For the record: I’m aware a lot of people hate their work place, I also know that a many of them have a more difficult, more stressful job than me, of course i know it, but starngely enough (…) we all born with different amounts of tolerance and strenght, so while some people can endure horrible things happening to them, some of us can’t. This doesn’t make us less or more than others, it just makes us humans.
As I started to say before, many of us have horrible jobs, actually mine isn’t that bad, at least in theory. All I have to do is check if the typists made some error, if they did i have to correct it, if they didn’t I just have to press 1. Pretty simple, it’s done in an office, the chair is comfortable, I can listen to music while doing my job, it’s close to where I live (about 15 minutes by bus), sounds great, and I was really happy when I started working there.
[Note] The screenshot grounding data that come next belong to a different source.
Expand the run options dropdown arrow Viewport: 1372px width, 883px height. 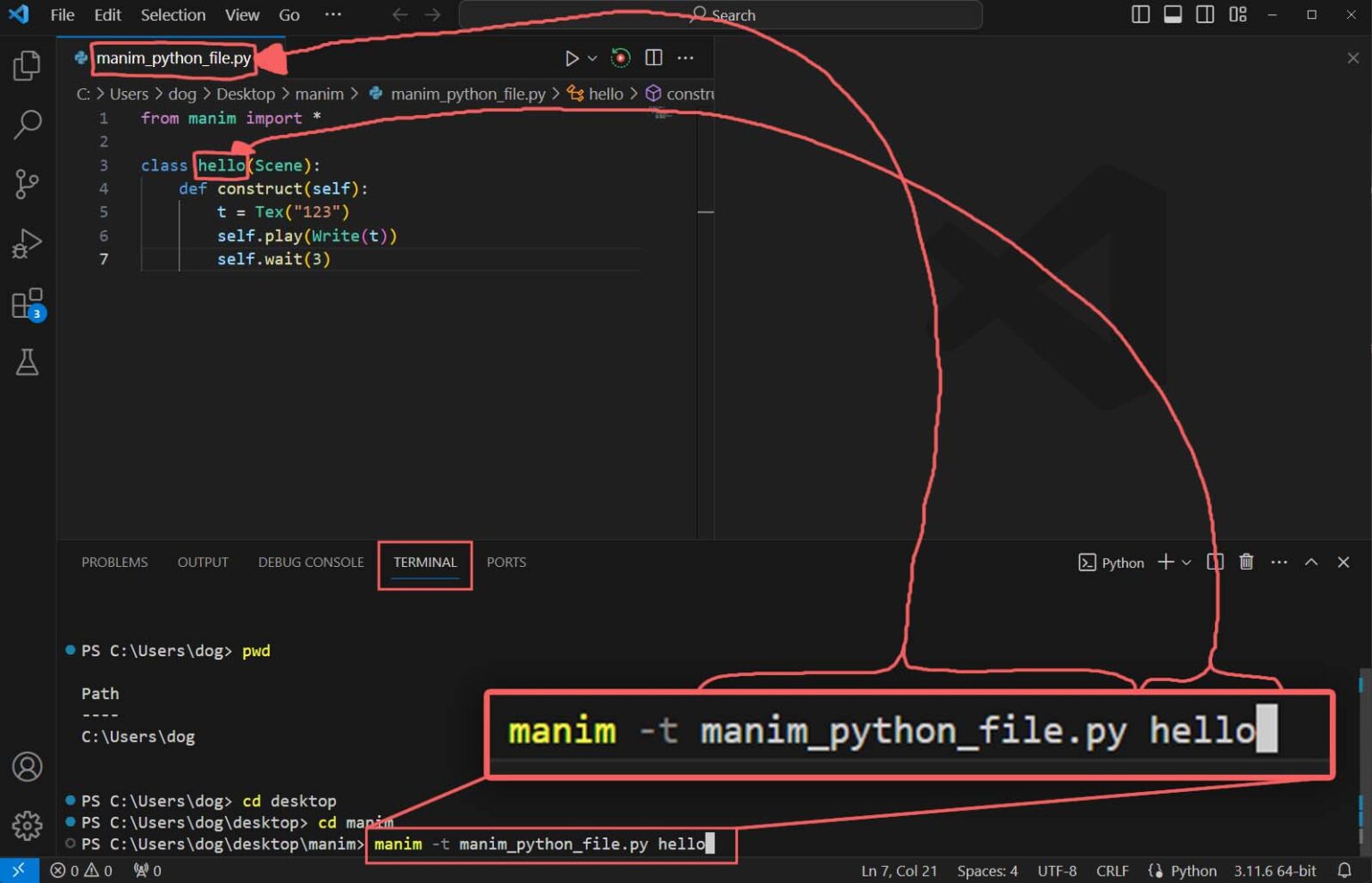(x=592, y=58)
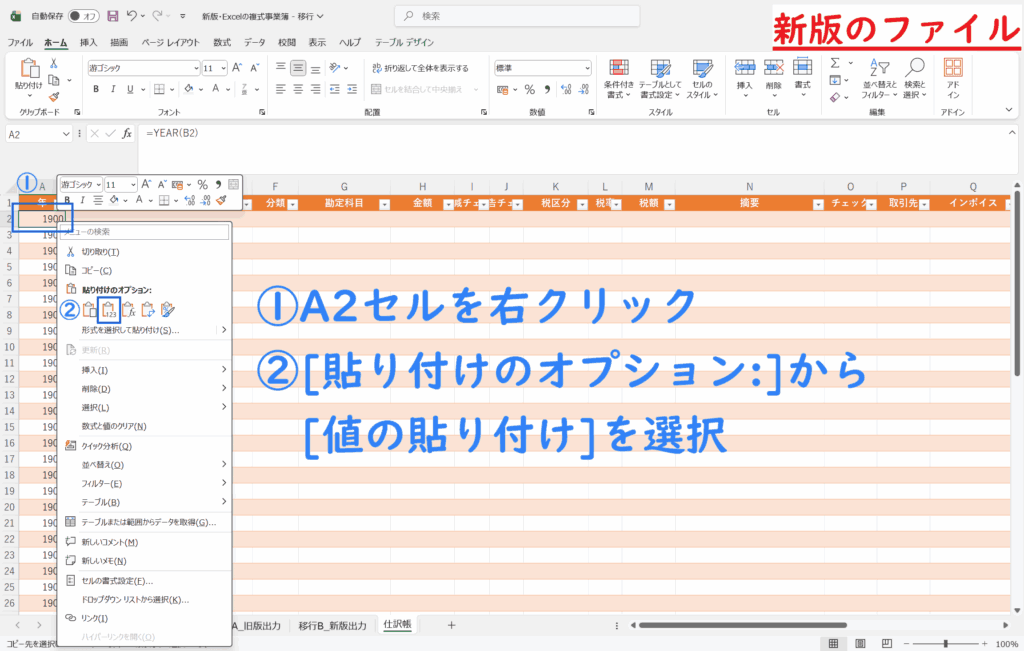Open the 挿入 ribbon tab

[x=88, y=43]
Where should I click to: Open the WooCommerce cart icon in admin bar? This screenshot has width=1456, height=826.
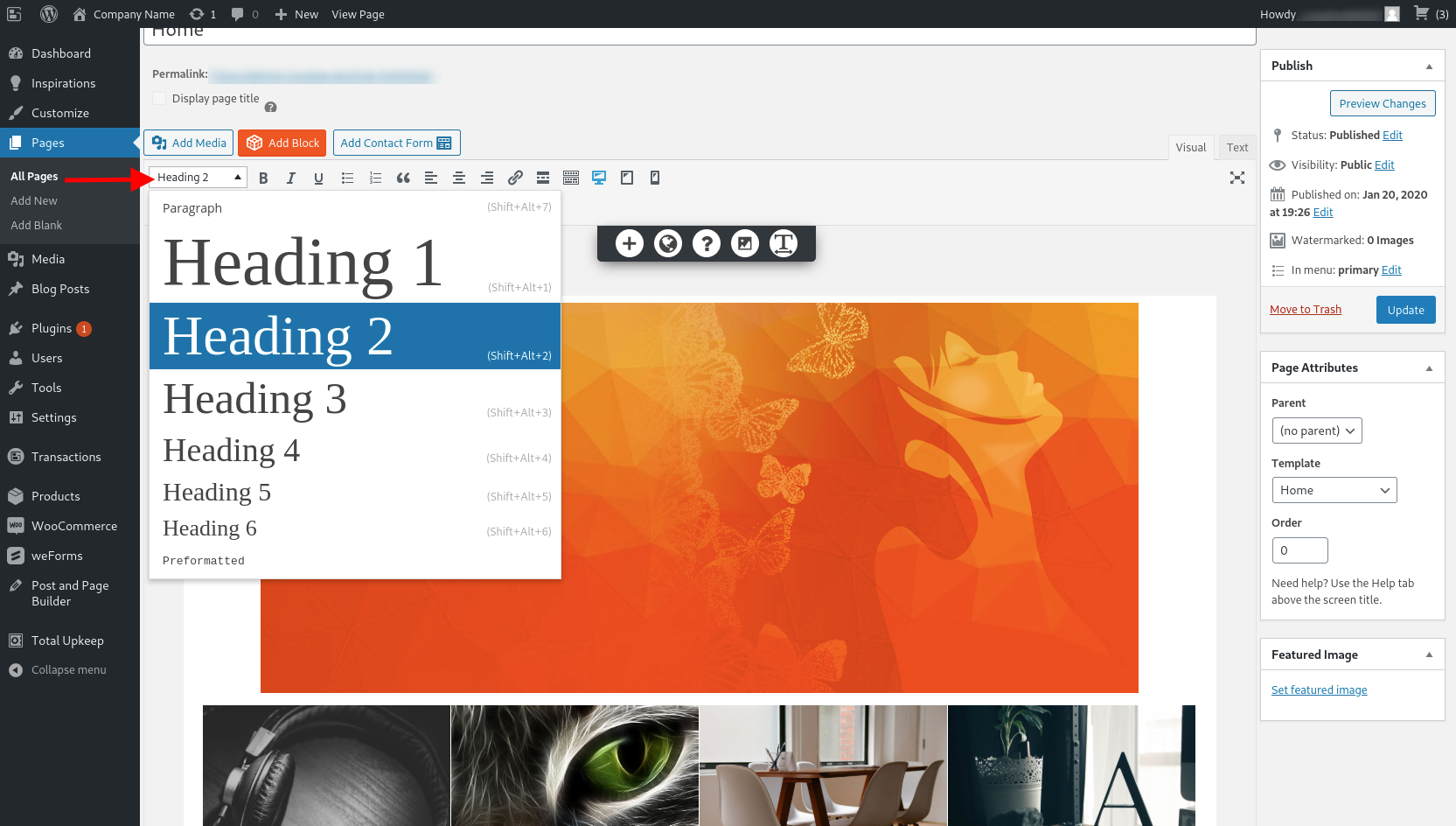click(1422, 14)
By the time I found out the neighborhood is creppy and dangerous at night I couldn’t find another job. Damn this economy. So I got stucked in a job that while at first is kind of cool (computer and all…) the more you go to work the more you die in the inside. Okay, it may sound kind of dramatic, but believe me, every time I have a night shift (three times a week) I spend about 2 hours daydreaming about bleeding to death in my desk, after purposely hitting my head with the table. Those days I just want to get the hell out of there, but then I remember that now I’m a *grown up* and I’m suppose to pay taxes and stuff. Living is expensive and also overrated.
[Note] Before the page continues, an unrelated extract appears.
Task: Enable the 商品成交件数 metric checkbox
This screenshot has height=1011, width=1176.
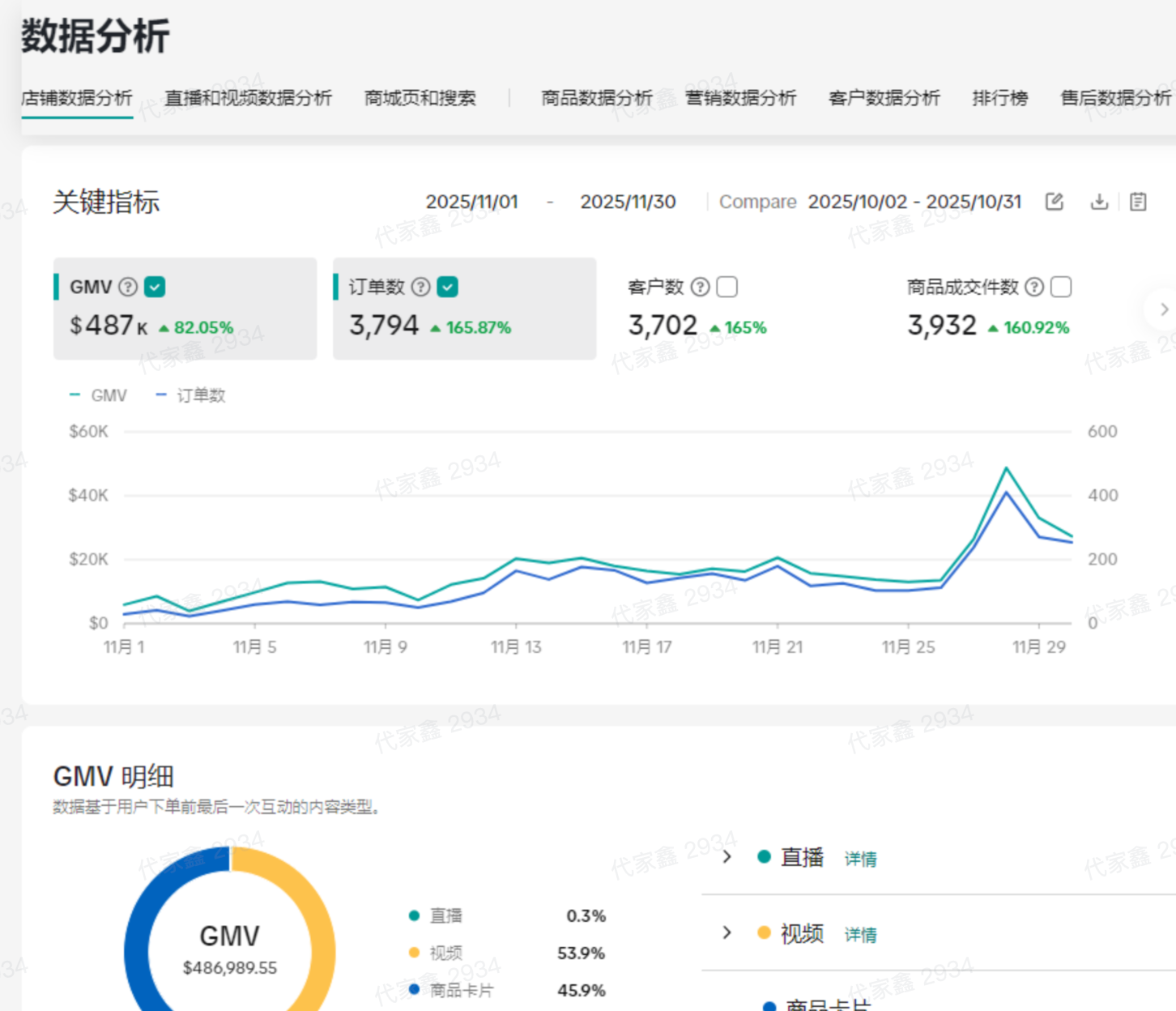Action: pos(1061,287)
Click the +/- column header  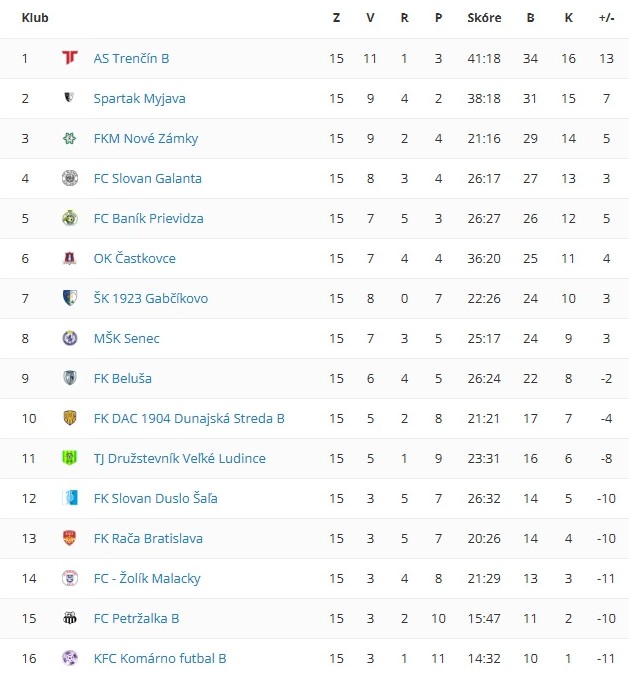(606, 18)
Compared to other jobs, I guess mine it’s kind of okay, if only I was alone while doing it. How can I put this… I have trouble talking to people, interacting with people, breathing next to people,… I have a problem with people. Not quite sure if it’s agoraphobia or just me being a lousy human being. Maybe it’s the fact that I hate being human. I don’t know.., let’s just say that words are my strength but only when I’m writing them down on paper. I can’t even make my sims interact with each other, for god’s sake.
Do I really have to say more?
Everything about this job should be right, like, having a serious job for the first time in my life, leaving my family’s house for real, living in a nice city, being resposible for myself, having time to rethink my ife as it is, so I don’t know… I’m just really miserable.
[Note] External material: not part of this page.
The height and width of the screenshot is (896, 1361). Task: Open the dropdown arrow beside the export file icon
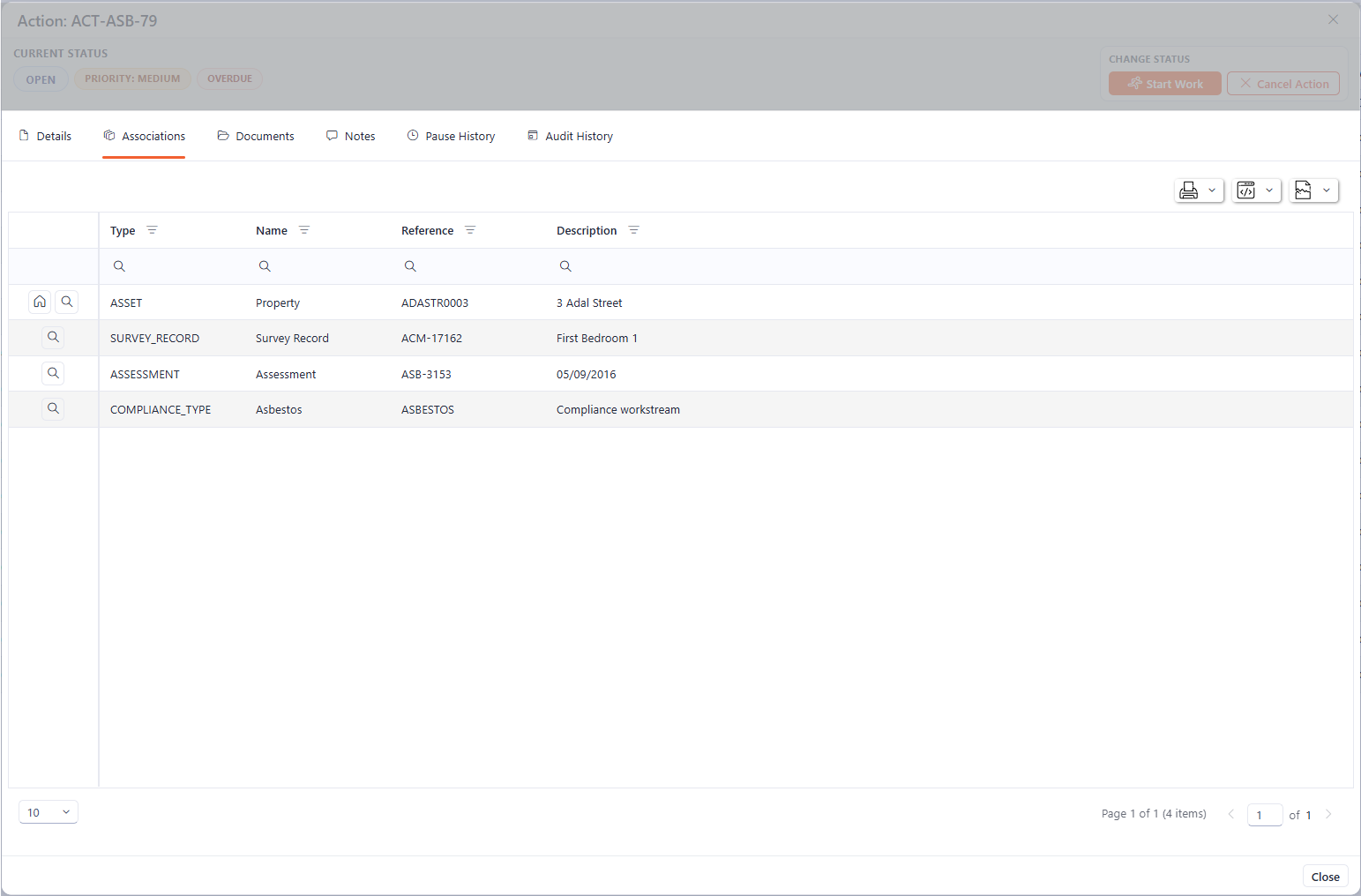[x=1326, y=190]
For what it’s worth, I’m still trying to make things work before I totally lose it. Well, not everyday because two days ago I just couldn’t hold it any longer and just got the hell out of there, I was willing to do for about the last month but told myself the moment I let myself do it once, I won’t be coming back, ever. And I’m still hoping I’ll make it right next Sunday, when my next shift is going to be.
Good thing I have a whole two days (actually three because yesterday I took the day off) before going back to work, guess it’s worse for my sister whom took 6 weeks off, came back yesterday and it’s already gone for work now, even though it’s only 7:20 am where i live.
Honestly, looking back, maybe it’s my mentals health’s fault. Try as I may, at the end of the day the brain does what it wants, and non of us can actually change much of it.
I’ll keep doing my best, I guess, waking up every day, trying to make it count, … maybe I’ll should just take a break, rethink my life (have i already said that?), read some good books this weekend, watch a movie or two, relax, take my meds, sleep not more than 4 hours every time, drink more water, eat healthier, … find some new year’s resolutions, there’s still time for it, right?
Jeez, I hope it makes sense, because honestly, I have no idea, my mind doesn’t make much sense these days, sorry about that.